* [DIRECTIONS FOR THIS TASK]:
Your reply should consist only of the lines from the one with "Instruction: Open the" through the end of the entries, transcribed exactly. Pictures stay out.

(Stored data entries)
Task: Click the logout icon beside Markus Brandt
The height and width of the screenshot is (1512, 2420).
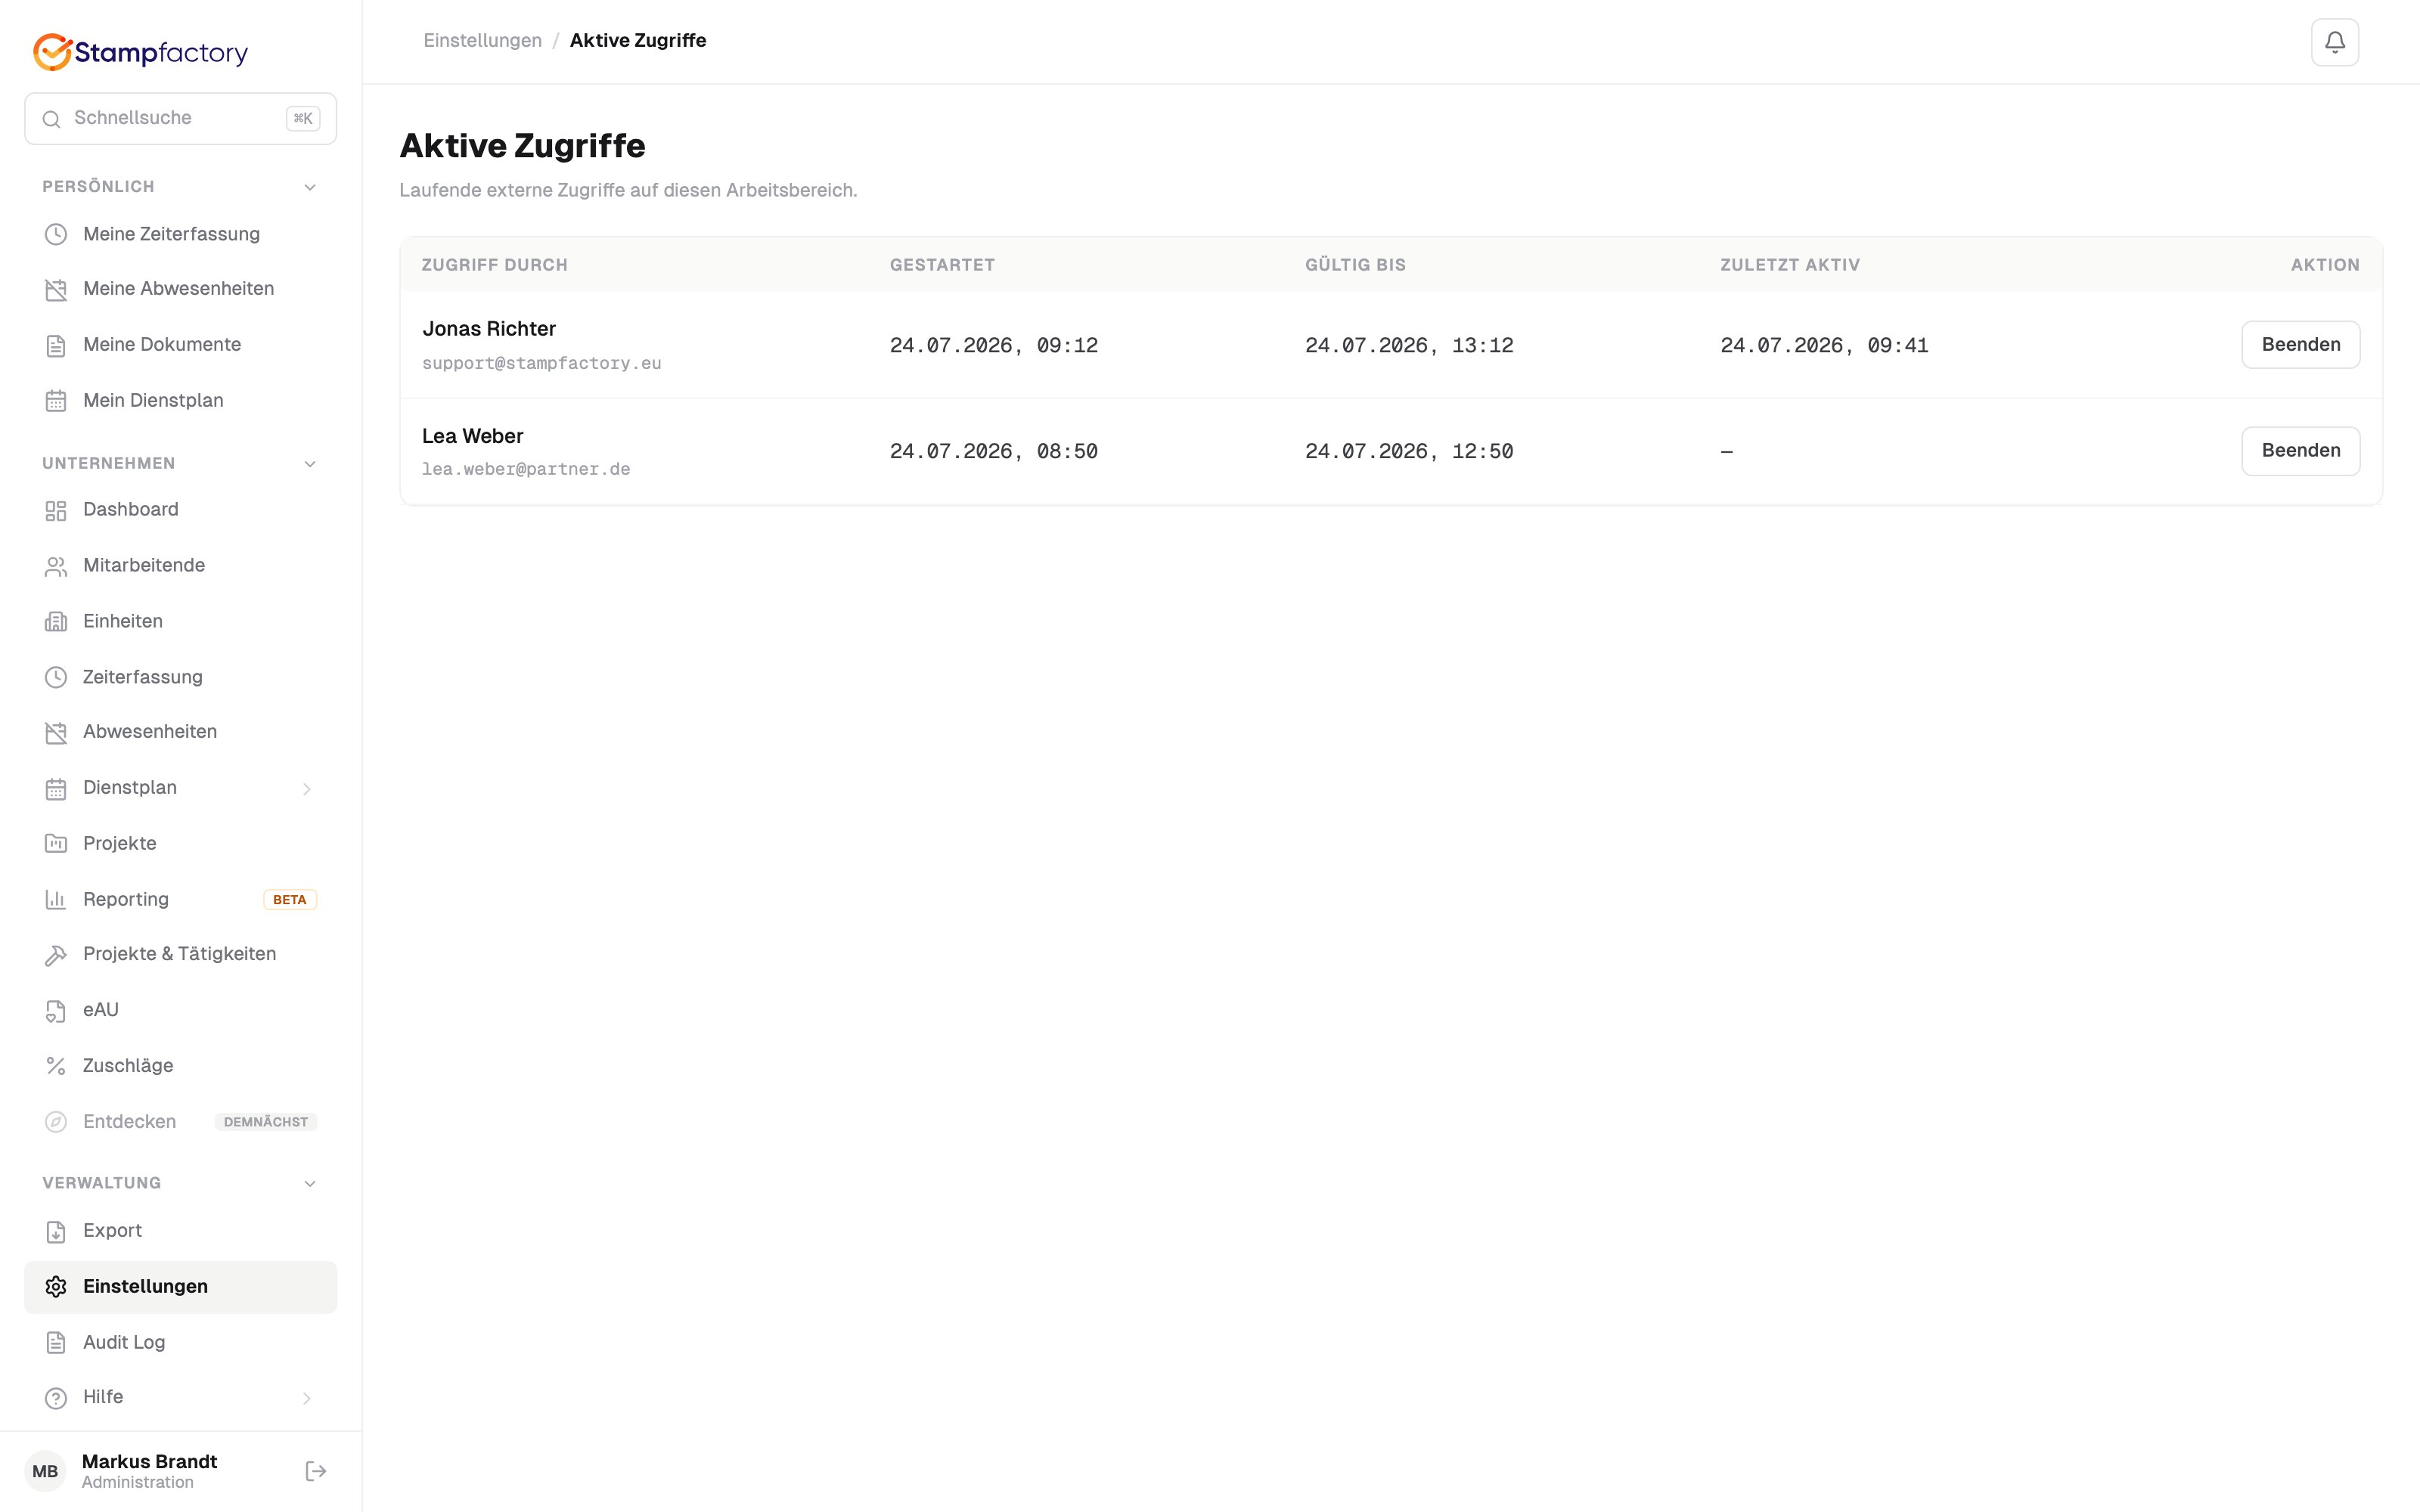Action: tap(316, 1470)
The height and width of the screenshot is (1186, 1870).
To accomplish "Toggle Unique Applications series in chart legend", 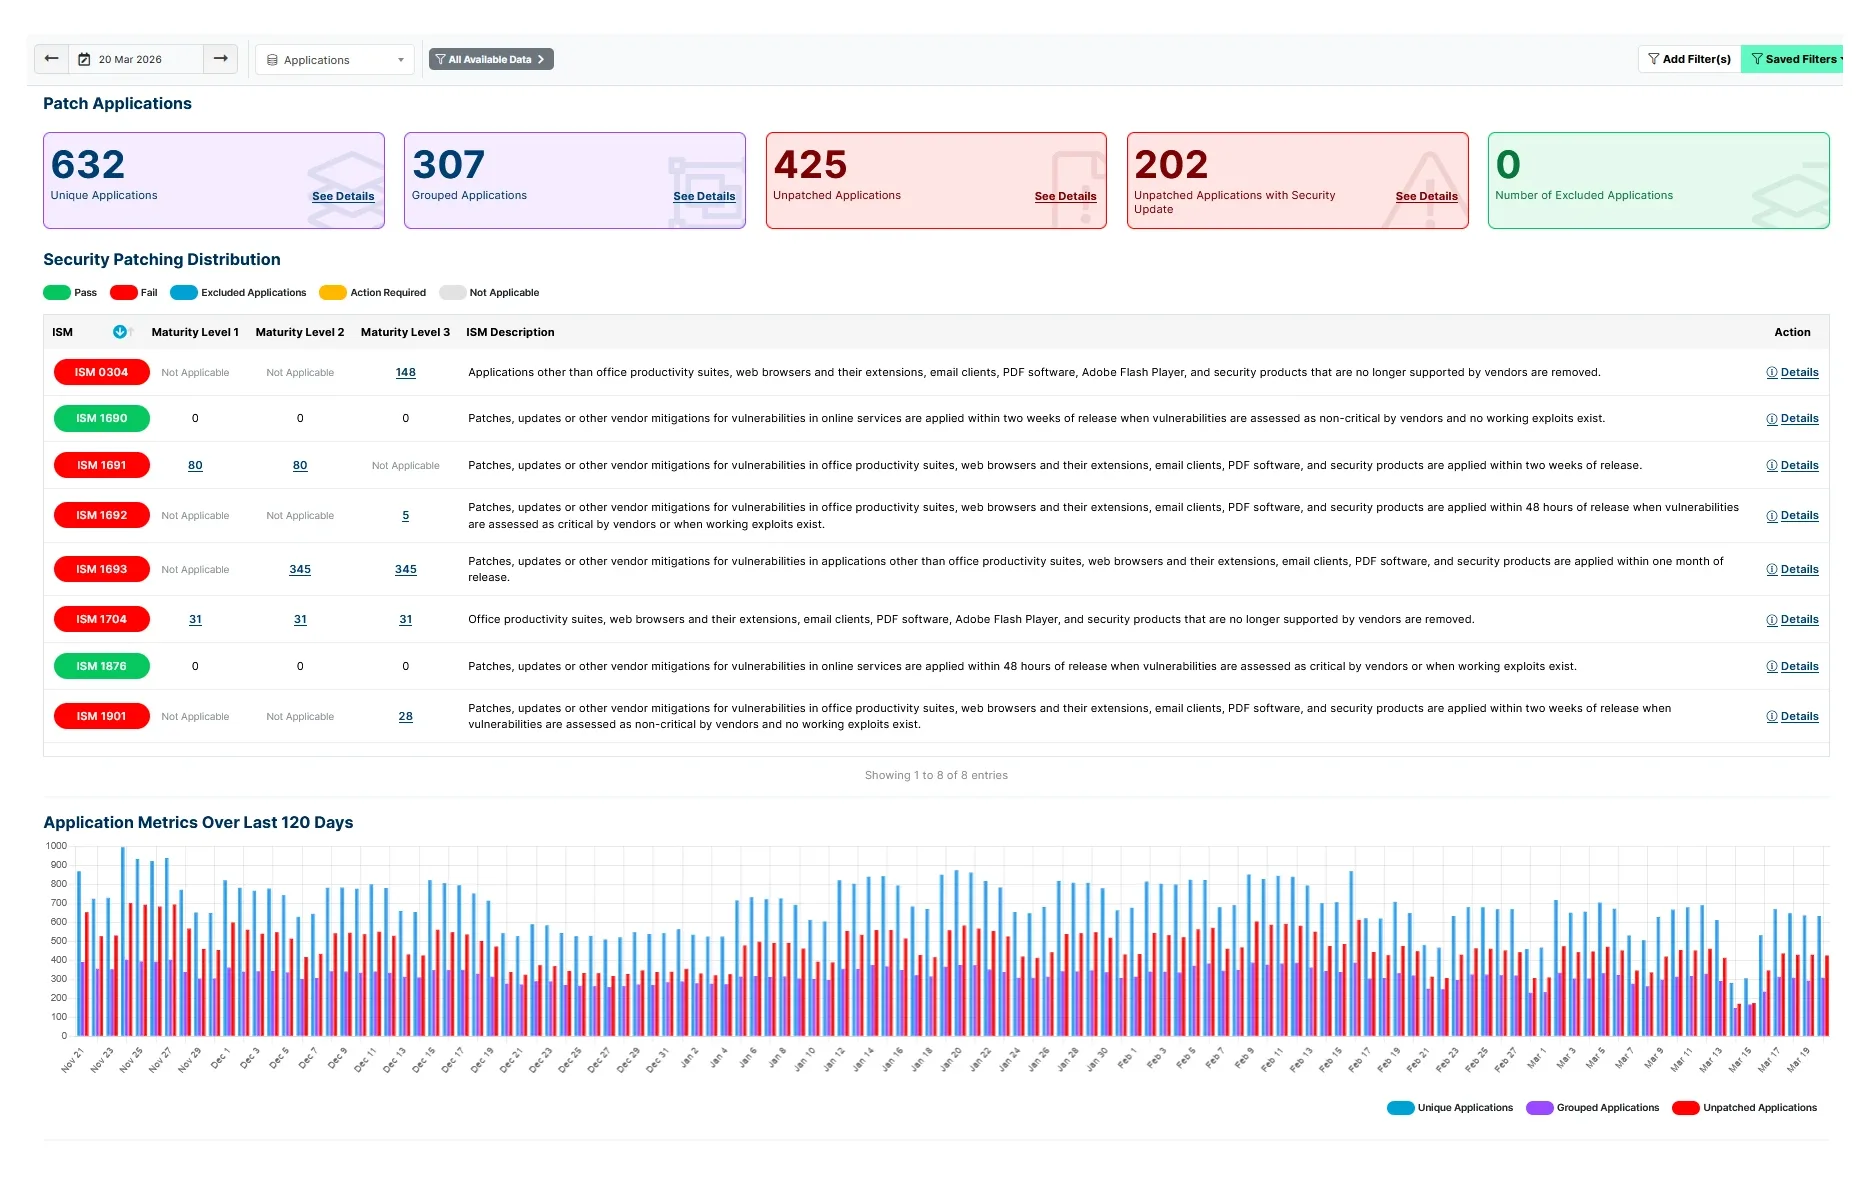I will [1400, 1108].
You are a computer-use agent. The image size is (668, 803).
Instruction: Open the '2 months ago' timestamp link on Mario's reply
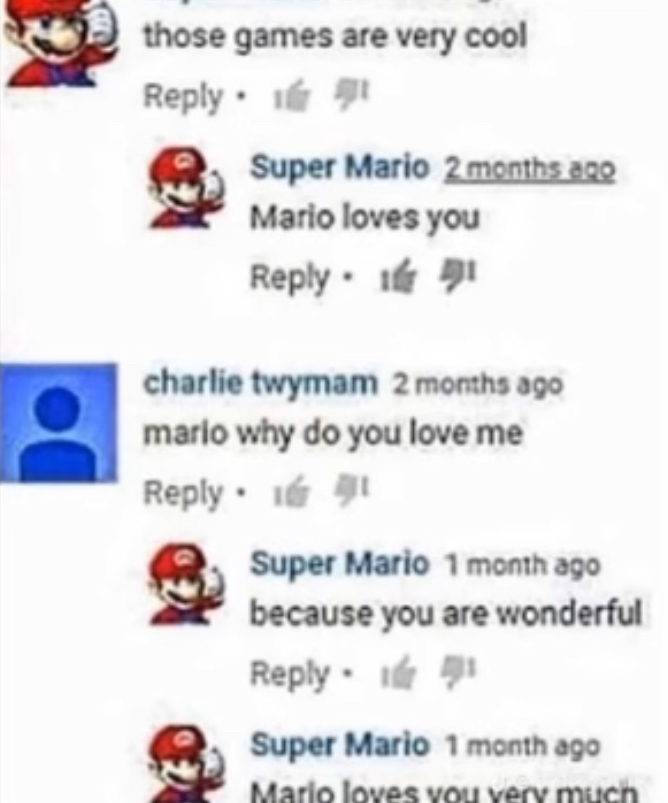(x=529, y=170)
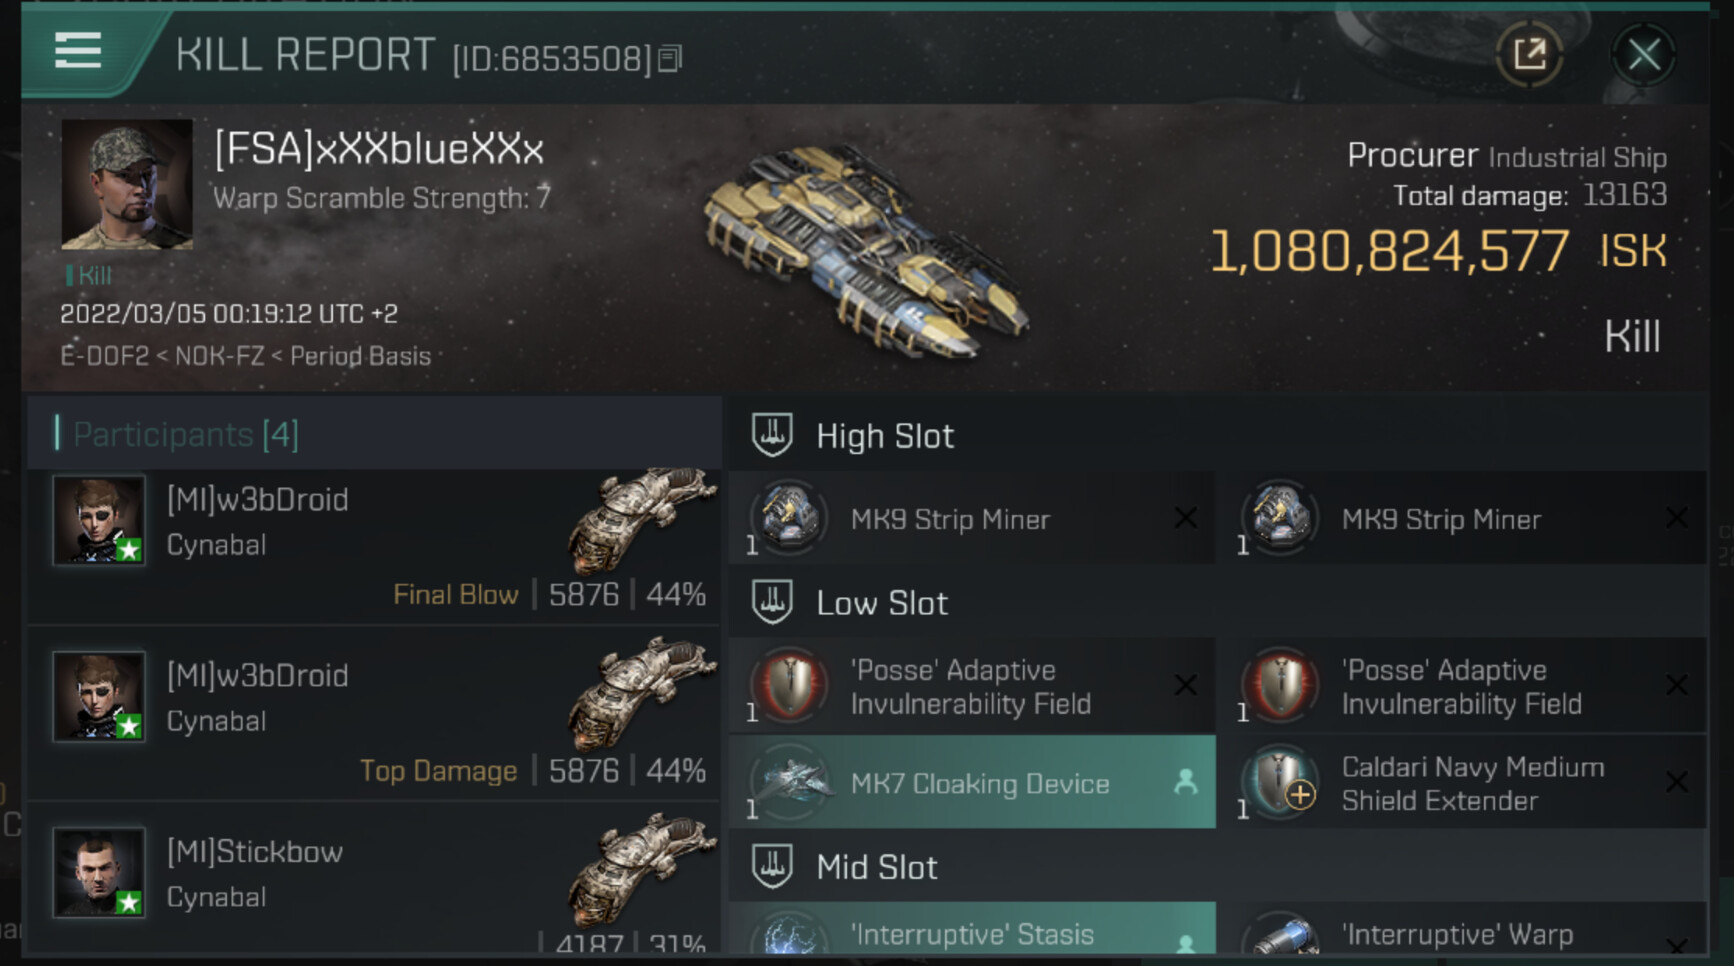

* [OUTPUT OF THE EXERCISE]:
Instruction: Open the '2 months ago' timestamp link on Mario's reply
(x=529, y=170)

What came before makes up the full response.